Food Reads
I have an insatiable appetite for food memoirs, collections of food essays, food magazines, anything related to food. Recent reads - The Invention of Curried Sausage (see this post for thoughts), Julie and Julia: My Year of Cooking Dangerously (requires no explanation for the food set), and Garlic and Sapphires (Ruth Reichl's story about her years as the food critic for the New York Times).
Actually, I enjoy reading - period. I always have a half dozen "in progress" books stacked on the night stand. I majored in English; one doesn't recover from that. But even when reading non-food related work, I'm searching for interesting passages about food.
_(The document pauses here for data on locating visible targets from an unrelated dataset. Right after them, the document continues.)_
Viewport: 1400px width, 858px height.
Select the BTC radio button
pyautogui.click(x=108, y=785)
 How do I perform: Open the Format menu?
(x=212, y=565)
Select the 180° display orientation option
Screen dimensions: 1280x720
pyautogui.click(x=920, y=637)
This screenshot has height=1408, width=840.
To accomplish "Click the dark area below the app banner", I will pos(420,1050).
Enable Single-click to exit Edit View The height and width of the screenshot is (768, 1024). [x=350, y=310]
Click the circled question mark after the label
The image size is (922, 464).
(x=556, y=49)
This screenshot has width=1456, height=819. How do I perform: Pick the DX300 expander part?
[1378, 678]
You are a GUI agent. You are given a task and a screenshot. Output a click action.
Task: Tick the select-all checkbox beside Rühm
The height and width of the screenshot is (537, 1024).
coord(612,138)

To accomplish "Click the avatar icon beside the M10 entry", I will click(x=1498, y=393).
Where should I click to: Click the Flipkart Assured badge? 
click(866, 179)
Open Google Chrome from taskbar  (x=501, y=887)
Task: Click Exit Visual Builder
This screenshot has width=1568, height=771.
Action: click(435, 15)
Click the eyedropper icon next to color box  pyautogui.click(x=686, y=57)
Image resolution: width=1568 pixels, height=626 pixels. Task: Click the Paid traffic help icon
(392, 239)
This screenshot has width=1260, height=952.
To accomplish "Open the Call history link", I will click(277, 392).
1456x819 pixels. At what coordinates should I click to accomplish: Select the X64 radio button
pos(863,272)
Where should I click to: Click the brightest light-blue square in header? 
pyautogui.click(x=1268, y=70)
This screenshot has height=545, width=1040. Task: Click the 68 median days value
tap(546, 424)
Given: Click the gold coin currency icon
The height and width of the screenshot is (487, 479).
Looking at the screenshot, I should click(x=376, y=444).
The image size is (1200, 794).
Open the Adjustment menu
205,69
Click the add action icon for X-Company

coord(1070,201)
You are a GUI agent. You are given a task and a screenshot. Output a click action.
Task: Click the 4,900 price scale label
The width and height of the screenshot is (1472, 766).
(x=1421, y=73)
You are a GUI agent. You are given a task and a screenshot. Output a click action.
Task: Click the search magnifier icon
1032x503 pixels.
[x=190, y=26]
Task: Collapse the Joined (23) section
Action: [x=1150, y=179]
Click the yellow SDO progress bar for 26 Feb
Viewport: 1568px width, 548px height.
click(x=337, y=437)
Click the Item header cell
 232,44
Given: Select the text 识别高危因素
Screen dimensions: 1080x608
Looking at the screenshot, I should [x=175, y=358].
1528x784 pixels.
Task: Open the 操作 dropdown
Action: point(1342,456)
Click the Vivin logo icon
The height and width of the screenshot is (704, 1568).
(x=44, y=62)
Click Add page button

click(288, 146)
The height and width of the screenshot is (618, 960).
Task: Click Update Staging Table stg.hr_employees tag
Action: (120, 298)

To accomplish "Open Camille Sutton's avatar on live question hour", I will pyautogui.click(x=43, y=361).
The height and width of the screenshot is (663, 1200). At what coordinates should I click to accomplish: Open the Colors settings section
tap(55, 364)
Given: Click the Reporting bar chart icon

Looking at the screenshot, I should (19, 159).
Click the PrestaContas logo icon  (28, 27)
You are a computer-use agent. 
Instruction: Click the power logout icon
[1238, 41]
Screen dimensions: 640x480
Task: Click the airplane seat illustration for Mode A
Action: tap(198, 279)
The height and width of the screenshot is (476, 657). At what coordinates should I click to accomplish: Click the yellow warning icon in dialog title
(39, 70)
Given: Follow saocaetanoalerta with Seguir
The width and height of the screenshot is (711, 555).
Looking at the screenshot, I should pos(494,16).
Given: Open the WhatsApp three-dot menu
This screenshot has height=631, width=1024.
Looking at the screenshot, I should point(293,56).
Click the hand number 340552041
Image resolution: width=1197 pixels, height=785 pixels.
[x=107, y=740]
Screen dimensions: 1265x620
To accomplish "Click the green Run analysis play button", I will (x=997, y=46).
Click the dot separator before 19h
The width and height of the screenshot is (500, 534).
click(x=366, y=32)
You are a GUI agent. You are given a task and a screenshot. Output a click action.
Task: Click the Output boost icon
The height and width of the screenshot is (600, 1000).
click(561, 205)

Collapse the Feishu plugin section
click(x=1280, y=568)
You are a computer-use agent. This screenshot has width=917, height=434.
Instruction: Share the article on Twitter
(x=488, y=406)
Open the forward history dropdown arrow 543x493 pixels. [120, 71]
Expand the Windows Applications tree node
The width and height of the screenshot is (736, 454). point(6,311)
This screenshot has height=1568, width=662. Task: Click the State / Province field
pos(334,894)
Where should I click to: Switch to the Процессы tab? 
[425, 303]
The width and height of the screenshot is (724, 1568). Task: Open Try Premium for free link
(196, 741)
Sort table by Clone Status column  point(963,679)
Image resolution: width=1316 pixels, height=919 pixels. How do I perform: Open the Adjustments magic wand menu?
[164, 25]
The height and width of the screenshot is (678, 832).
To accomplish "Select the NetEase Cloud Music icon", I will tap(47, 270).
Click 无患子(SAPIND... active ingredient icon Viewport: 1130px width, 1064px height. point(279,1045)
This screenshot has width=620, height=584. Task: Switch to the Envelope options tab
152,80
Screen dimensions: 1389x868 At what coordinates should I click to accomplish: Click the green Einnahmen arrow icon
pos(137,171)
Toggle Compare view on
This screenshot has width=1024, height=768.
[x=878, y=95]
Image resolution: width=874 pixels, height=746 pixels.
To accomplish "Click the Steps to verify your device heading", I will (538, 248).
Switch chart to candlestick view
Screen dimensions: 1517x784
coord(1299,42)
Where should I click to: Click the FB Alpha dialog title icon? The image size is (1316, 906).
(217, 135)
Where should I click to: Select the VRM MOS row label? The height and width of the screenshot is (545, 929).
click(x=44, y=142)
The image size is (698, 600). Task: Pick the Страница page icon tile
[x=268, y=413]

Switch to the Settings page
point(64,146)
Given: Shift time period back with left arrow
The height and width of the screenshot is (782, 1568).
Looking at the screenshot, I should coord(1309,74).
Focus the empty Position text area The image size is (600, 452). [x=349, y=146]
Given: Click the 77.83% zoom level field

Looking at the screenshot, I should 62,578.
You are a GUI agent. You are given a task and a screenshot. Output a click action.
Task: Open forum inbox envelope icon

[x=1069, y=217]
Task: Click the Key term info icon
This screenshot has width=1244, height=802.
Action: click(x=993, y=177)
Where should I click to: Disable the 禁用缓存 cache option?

I recently read Bicycle Days by John Burnham Schwartz, a novel about a young American man navigating his way through the Toyko business world. The story itself wasn't memorable, but Schwartz' descriptions of Japanese noodle houses, steaming bowls of soba, and Japanese tea ceremonies were.
On the flight to Vegas, I ripped through Jeannette Wells' The Glass Castle, a memoir about the neglect she and her siblings endured at the hands of their eccentric and nomadic parents. Fascinating story that will stay with you long after you close the cover. It too contained interesting food scenes and details (most of them about what they weren't eating as they often went days without food). Here's my favorite ...
"Girl," Ginne Sue said, "in all my days, I have never seen no one pick a chicken like you."
I held up the spear-shaped cartilage in the breast bone, which most people don't eat, and bit down with a satisfying crunch.
Ginnie Sue scraped the meat into a bowl, mixed it with mayonnaise and Cheez Whiz, then crushed a handful of potato chips and added them. She spread the mixture onto two pieces of Wonder bread, then rolled each slice into a cylinder and passed them to us. "Birds in a blanket," she said. They tasted great.
How awful ... but don't you want to try it?! Maybe late at night with the blinds drawn so no one can see how much you're actually enjoying it?